*** Data Section Begins ***
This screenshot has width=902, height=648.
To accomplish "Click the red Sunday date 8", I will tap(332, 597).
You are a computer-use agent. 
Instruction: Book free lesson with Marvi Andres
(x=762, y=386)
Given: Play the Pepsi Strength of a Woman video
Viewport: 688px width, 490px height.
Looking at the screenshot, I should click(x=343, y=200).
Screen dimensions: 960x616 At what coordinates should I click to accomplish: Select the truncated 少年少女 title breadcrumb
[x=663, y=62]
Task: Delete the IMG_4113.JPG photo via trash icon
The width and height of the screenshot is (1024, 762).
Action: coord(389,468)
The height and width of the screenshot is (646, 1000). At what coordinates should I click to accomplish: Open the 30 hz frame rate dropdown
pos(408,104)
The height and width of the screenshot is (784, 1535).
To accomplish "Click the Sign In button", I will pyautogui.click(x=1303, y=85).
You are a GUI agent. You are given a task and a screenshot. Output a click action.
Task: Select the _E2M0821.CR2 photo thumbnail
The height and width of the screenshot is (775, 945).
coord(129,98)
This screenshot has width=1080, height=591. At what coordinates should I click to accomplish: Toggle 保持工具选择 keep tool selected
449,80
*** Data Section Ends ***
Among the entries above, the lines between the ones containing "You are a computer-use agent." and "Task: Delete the", inclusive, are to be transcribed exactly. No other line is to be given.

◆ Solution to this problem:
You are a computer-use agent. 
Instruction: Book free lesson with Marvi Andres
(x=762, y=386)
Given: Play the Pepsi Strength of a Woman video
Viewport: 688px width, 490px height.
Looking at the screenshot, I should click(x=343, y=200).
Screen dimensions: 960x616 At what coordinates should I click to accomplish: Select the truncated 少年少女 title breadcrumb
[x=663, y=62]
Task: Delete the IMG_4113.JPG photo via trash icon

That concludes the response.